SCROLL TO CONTINUE WITH CONTENT
"Terdakwa terbukti secara sah dan meyakinkan bersalah melakukan tindak pidana sebagaimana Pasal 340 KUHP yang diperbarui menjadi Pasal 459 KUHP 2023 tentang pembunuhan berencana," tegas Aunur Rofiq.
Hakim menegaskan, hukuman seumur hidup layak dijatuhkan karena perbuatan terdakwa tidak hanya menghilangkan nyawa korban, tetapi juga menimbulkan keresahan di masyarakat. Unsur-unsur pidana dinilai telah terpenuhi secara lengkap.
"Menjatuhkan pidana kepada terdakwa dengan penjara seumur hidup," lanjutnya.
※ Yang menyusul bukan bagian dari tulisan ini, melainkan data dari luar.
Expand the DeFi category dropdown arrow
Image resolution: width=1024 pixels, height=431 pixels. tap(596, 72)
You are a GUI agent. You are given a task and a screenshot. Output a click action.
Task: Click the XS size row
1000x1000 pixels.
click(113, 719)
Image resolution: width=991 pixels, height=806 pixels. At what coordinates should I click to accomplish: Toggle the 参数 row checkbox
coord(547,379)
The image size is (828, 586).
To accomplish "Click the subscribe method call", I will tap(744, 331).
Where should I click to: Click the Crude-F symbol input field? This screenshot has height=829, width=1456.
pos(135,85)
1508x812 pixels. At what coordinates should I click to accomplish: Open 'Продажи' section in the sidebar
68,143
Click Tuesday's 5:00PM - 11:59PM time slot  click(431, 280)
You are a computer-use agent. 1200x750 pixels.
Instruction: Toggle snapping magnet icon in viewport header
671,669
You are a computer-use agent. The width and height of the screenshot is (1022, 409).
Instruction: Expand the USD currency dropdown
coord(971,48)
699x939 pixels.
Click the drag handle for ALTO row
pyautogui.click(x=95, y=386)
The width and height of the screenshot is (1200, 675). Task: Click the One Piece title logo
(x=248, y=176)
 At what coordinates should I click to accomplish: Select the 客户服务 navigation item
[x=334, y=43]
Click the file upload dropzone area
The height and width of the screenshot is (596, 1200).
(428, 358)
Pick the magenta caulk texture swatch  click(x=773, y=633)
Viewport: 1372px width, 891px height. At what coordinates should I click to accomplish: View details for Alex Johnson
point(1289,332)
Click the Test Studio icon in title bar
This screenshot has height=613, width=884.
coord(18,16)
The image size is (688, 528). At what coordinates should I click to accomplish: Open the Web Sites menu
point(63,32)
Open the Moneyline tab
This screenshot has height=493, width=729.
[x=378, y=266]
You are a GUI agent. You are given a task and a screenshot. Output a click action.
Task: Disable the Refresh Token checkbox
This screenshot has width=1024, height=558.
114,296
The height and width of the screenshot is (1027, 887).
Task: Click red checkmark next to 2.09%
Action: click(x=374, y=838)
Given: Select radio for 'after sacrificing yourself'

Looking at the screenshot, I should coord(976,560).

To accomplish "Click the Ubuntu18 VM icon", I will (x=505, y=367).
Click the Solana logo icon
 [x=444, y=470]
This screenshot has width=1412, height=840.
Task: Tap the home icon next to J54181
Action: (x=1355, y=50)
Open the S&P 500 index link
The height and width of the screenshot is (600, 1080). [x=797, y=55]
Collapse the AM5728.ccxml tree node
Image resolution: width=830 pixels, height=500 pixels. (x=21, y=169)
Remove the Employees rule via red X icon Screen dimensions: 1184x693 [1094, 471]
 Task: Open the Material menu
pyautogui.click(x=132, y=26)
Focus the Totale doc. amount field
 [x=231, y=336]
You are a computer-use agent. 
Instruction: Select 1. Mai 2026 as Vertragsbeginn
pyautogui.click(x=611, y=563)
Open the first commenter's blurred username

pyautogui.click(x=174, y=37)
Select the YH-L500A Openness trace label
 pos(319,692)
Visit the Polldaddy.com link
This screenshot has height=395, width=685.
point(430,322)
Dalam pertimbangannya, Majelis Hakim menilai tindakan terdakwa sangat keji dan tidak manusiawi. Selain itu, terdakwa juga terbukti mengambil uang milik korban setelah melakukan pembunuhan.
"Perbuatan terdakwa menyebabkan korban kehilangan nyawa serta kerugian materiil. Ditambah lagi, terdakwa merupakan residivis kasus pembunuhan," ujar hakim.
"Perbuatan tersebut juga menimbulkan keresahan di tengah masyarakat," lanjutnya.
Mendengar putusan tersebut, Syahrama langsung menangis. Ia terus terisak bahkan saat digiring petugas kembali ke ruang tahanan, tanpa memberikan komentar kepada awak media.
Sementara itu, terdakwa yang didampingi penasihat hukum dari Posbakum menyatakan masih pikir-pikir atas putusan tersebut. Dengan demikian, vonis belum berkekuatan hukum tetap atau inkrah.
Kasus ini sebelumnya menggegerkan warga Kecamatan Kedamean, Gresik, setelah ditemukannya mayat perempuan dalam kardus di tepi jalan pada 28 Juli 2025. Korban kemudian diketahui bernama Sevi Ayu Claudia, seorang driver ojol asal Sidoarjo.